__Given instruction 1__
Please answer these from the text on gradient boosting decision trees:
(a) For the Quadratic loss function, what value can the model's initial prediction choose?
(b) In regression, what does each new decision tree attempt to correct?
(c) What loss function does GBDT use for classification?
__Given instruction 2__
Return verbatim the lines of the records from the line with "You are a computer-use agent. Viewport: 895px" up to and including the line with "Instruction: Click the Arduino pin 5 cell".
# start of Given text
Figure 1. Basic Structure of RF Networks [6]

3.1.2. Gradient Boosting Decision Tree (GBDT). GBDT (Gradient Boosting Decision Trees) is an ensemble learning method. It is based on the decision tree model and gradient lifting algorithm and iteratively trains multiple decision trees to improve the performance of the model. Here are the basic principles of GBDT.

1. Decision Tree and Regression: The basic model of GBDT is also the decision tree. In GBDT, the goal is to fit a continuous target variable. The initial prediction of the model can choose the average value of the target variable (for the Quadratic loss function) or other suitable initial value. Then, iteratively, the GBDT learns a series of decision trees, each attempting to correct the residual (the difference between the actual value and the current model prediction) of the previous tree.

Initialize the decision tree : \( {f_{0}}(x)=argmin \sum _{i=1}^{N}l({y_{i}}, c) \)

Quadratic loss function : \( l({y_{i}},{\hat{y}_{i}})= {({y_{i}}-{\hat{y}_{i}})^{2}} \)

For each sample i = 1, 2,... N, calculate the negative gradient,

i.e. the residual: \( -[\frac{∂l({y_{i}},{\hat{y}_{i}})}{∂{\hat{y}_{i}}}]= ({y_{i}}-{\hat{y}_{i}}) \)

2. Classification: In classification problems, the goal of GBDT is to predict discrete category labels. GBDT uses a technique called gradient lifting, in which each new decision tree attempts to correct the misclassification of the previous tree. For this purpose, GBDT uses a Log-Likelihood Loss function:

\( l ({y_{i}},{\hat{y}_{i}})={y_{i}}ln{(1+{e^{-{\hat{y}_{i}}}})}+ (1-{y_{i}})ln⁡(1+{e^{ {\hat{y}_{i}}}}) \)
# end of Given text
# start of Records shown
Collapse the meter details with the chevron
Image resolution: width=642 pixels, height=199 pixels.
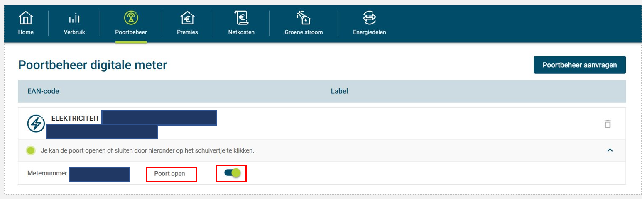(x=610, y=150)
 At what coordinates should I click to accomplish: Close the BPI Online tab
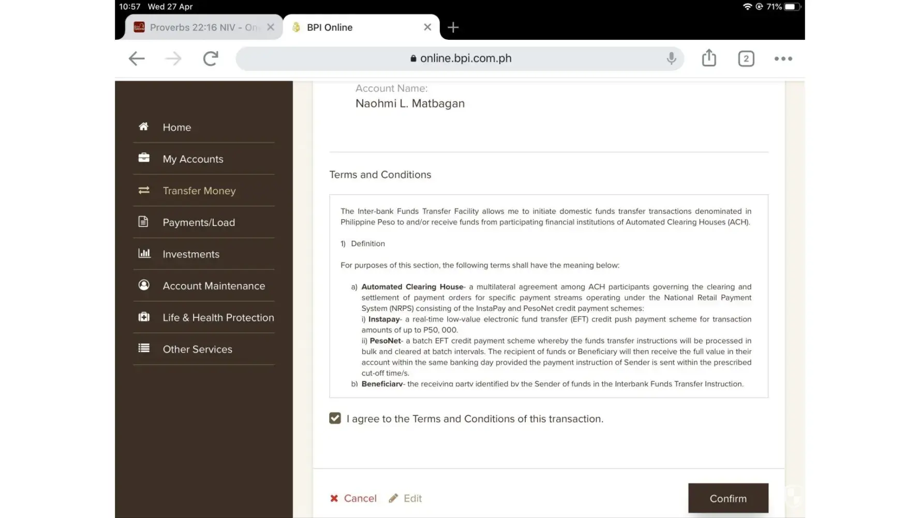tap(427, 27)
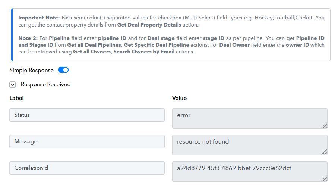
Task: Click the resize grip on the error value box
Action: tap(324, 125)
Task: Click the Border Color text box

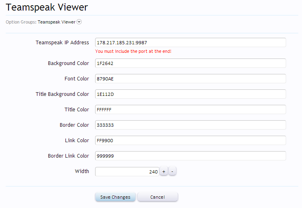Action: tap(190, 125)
# end of Records shown
# start of Records shown
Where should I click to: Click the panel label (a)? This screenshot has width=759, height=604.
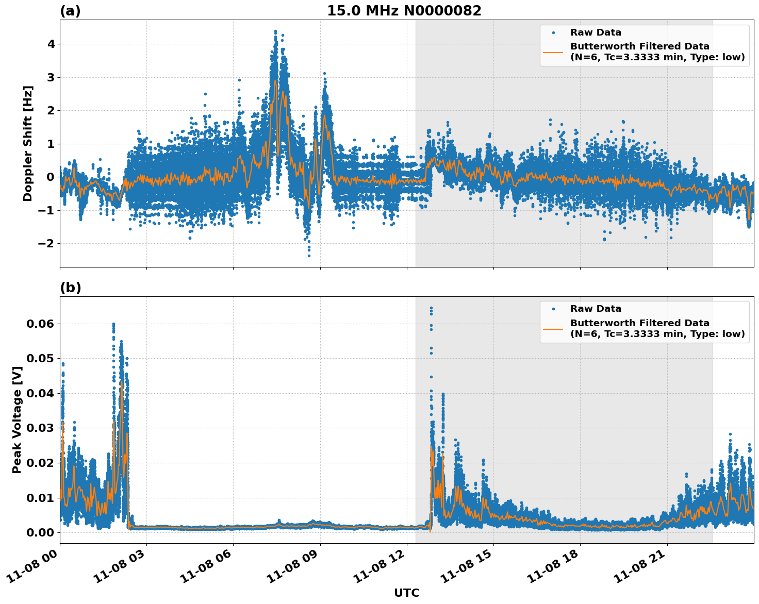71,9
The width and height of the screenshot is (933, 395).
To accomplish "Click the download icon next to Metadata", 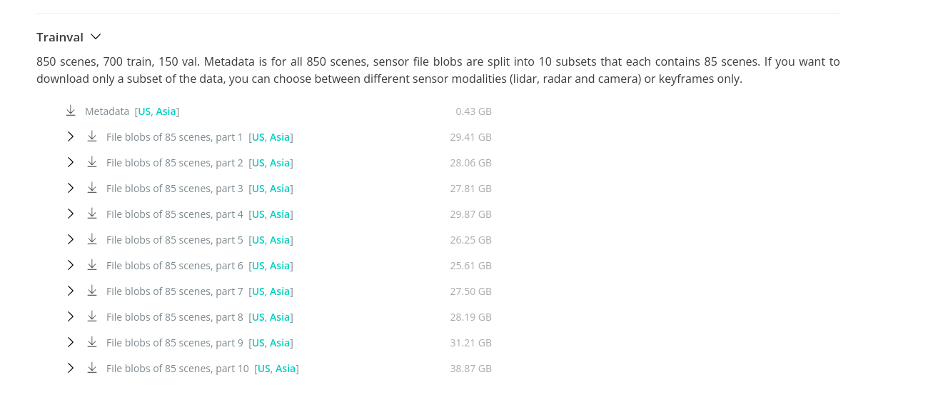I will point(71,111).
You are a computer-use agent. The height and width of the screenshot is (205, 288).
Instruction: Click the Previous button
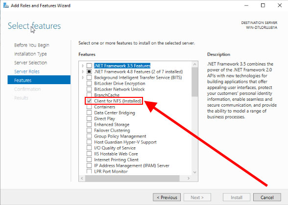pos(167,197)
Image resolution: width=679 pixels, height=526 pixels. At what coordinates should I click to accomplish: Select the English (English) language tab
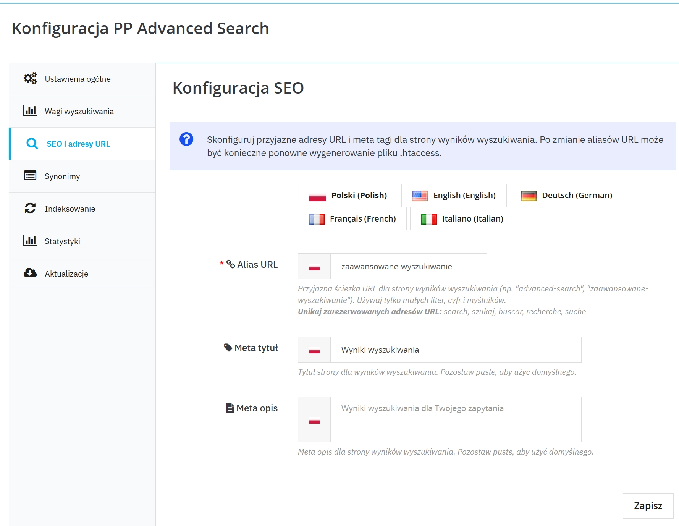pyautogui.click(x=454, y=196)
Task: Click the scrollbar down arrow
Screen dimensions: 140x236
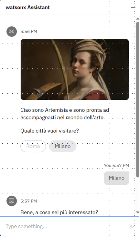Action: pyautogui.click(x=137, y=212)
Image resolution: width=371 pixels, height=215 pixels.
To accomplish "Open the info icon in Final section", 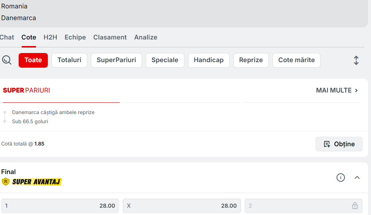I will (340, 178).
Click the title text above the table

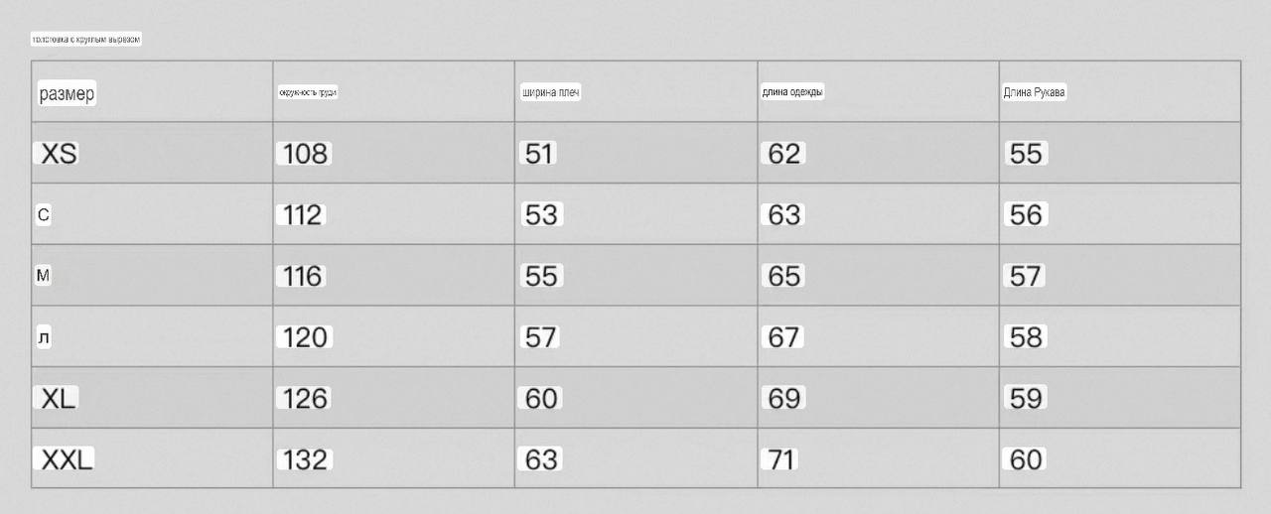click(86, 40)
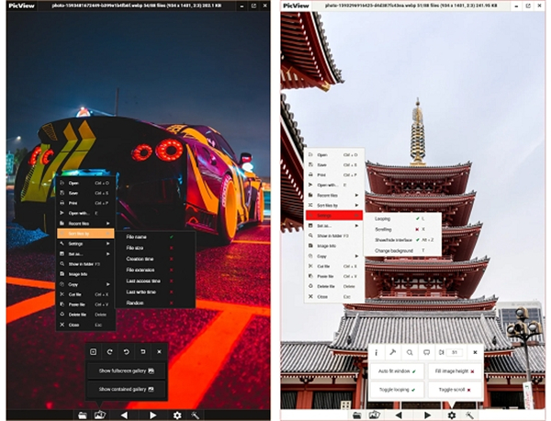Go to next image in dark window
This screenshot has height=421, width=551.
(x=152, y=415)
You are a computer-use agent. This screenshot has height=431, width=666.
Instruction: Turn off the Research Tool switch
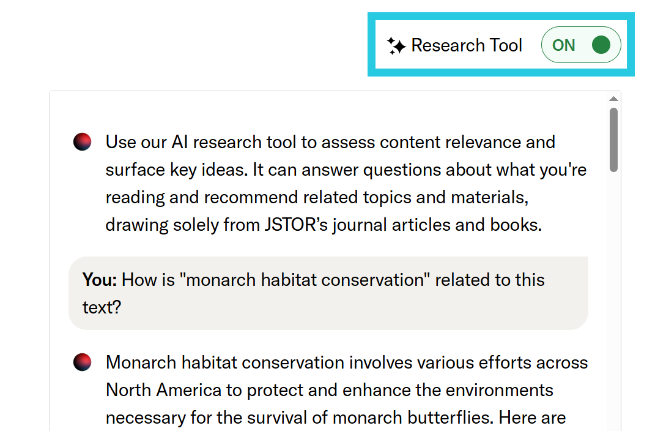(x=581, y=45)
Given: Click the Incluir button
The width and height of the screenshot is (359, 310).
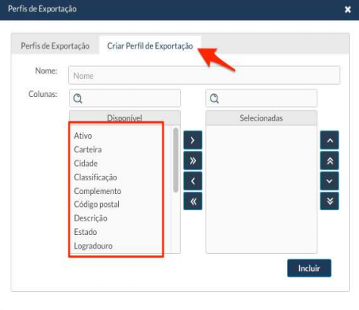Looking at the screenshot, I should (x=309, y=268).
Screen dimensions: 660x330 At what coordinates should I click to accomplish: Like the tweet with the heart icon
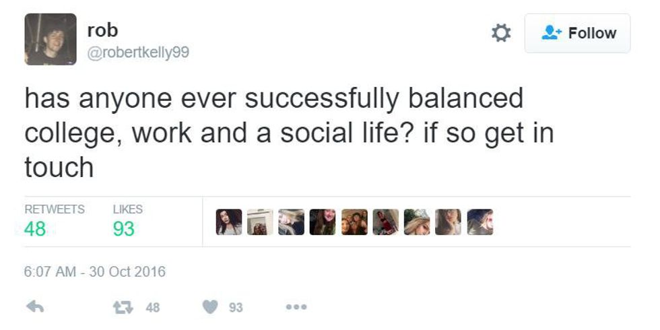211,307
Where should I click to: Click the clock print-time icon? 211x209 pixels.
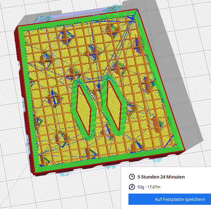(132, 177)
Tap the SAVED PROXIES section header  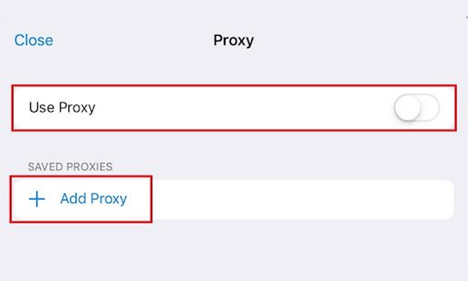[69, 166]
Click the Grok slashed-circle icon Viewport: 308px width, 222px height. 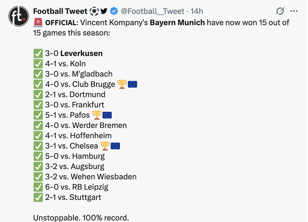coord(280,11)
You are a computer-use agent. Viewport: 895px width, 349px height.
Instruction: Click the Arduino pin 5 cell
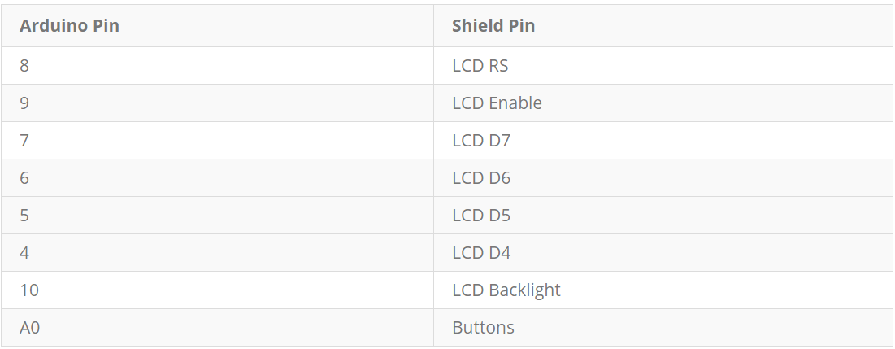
# end of Records shown
__Final answer 1__
(a) The average value of the target variable.
(b) The residual of the previous tree, meaning the difference between the actual value and the current model prediction.
(c) A Log-Likelihood Loss function.

__Final answer 2__
You are a computer-use agent. Viewport: 895px width, 349px height.
Instruction: Click the Arduino pin 5 cell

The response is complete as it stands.